─── Excerpt provided
Here's a test: find someone new to computers. Have them use Word as
their basic text program. Now wait. Wait for the time when they've
clicked on a doc that was already open, and they get this dialog box.
You will get a frantic call.

I used to think up wording MS could use in this dialog box that would
make more sense, until it dawned on me: there is no need for any dialog
box, period. Delete it. Remove it completely. Instead, here's the
suggested action: when someone double clicks on a doc's icon, and the
doc is already open? Bring that doc to the front. Don't do anything
else. No reverts; no saves. Don't offer any thing. Just show the
document.


tuqqer

PS: there's another maddening dialog box, called the "Do you want to
save the changes in Normal" (run THAT one by your mom) but let's deal
with one obfuscation at a time.




Arne said:
Hello Jeffrey,

in case the powers that be decide that a change will be done for
future releases of MacWord, could they make sure that it is done for
WinWord as well?

I have been staring at this %$$!%%$ dialog for half an hour now,
totally unsure about what to do until I decided to research it on
google before continuing.
──────
─── Information supplied
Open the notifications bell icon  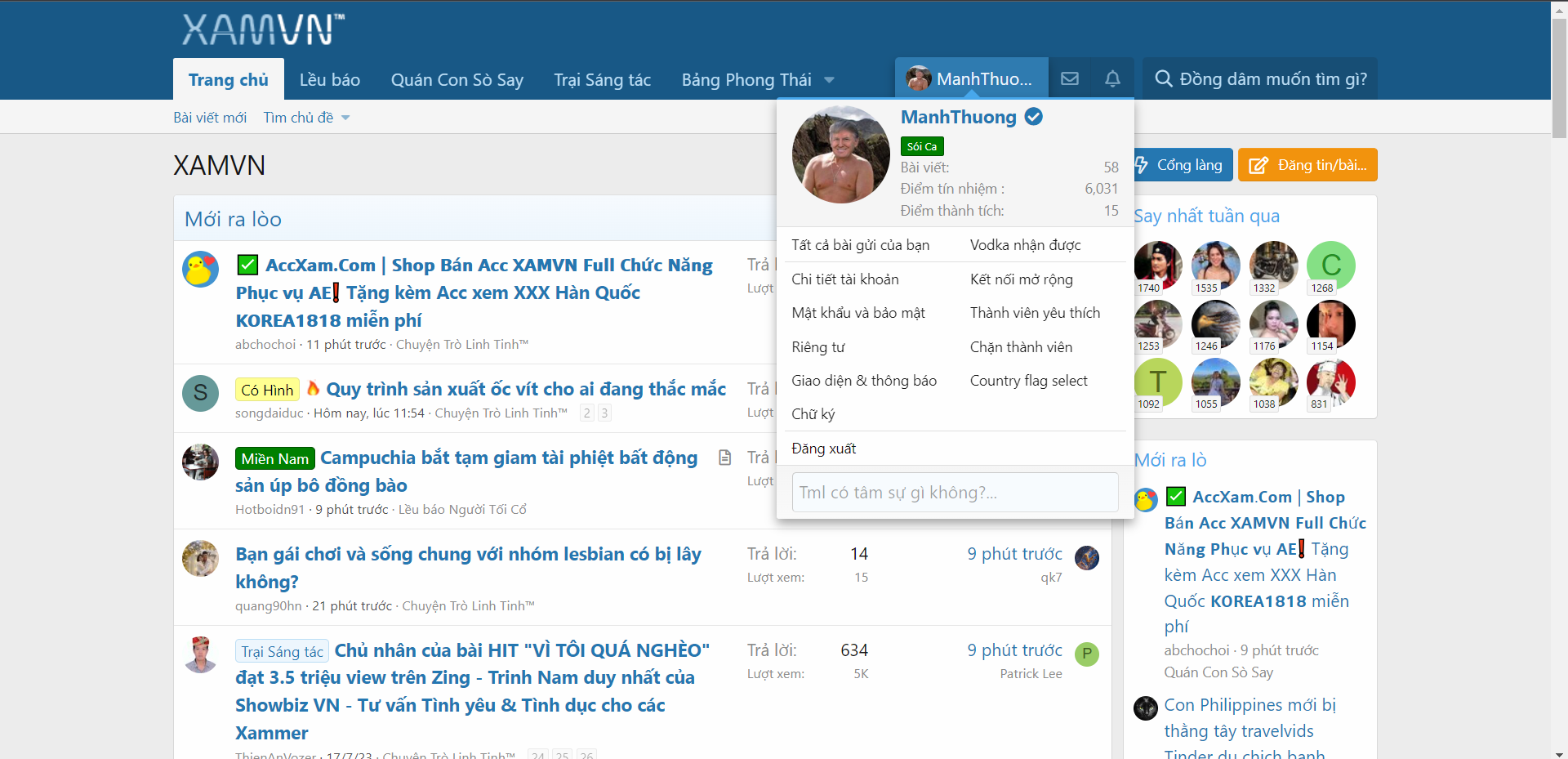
──────
▶ _Problems_
[1] List every personal name or username that appears in the discussion of the Word dialog box.
[2] Resume the discussion of the Word dialog box, starting right after its last sentence.
The lines bear no relation to the discussion of the Word dialog box.

▶ _Answers to the tasks_
[1] tuqqer, Arne, Jeffrey

[2]
In my view the dialog can stay but needs a "help" button that explains
the situation when pressed, perhaps along the lines of:
Pressing "Yes" will do ... "No" will ... SNIP

--

Please reply to the newsgroup to maintain the thread. Please do not email
me unless I ask you to.

John McGhie <[email protected]>
Consultant Technical Writer
Sydney, Australia +61 4 1209 1410
 
T

tbatst

I'm half way there with you, John! If a dialog box is in some way
critical to the way Word is coded, so be it. Toss up a window. And your
suggestion is an improvement. Again:

"This document is already open, do you want to discard your changes?"

Still, I'd ask a hundred users first: do they *ever* want to discard
changes by finding the doc's icon and clicking on it? Furthermore, what
would be meant by "discard changes?" From what point? The last time
they hit Commnad-S? Since they opened it? Since when.

I say, do away with any possible option. Sure, toss a window that says,
"This document is already open." and then bring it to the front. But if
someone doesn't want to save something, great. They already know how:
close the document, and click no on the Save changes? window.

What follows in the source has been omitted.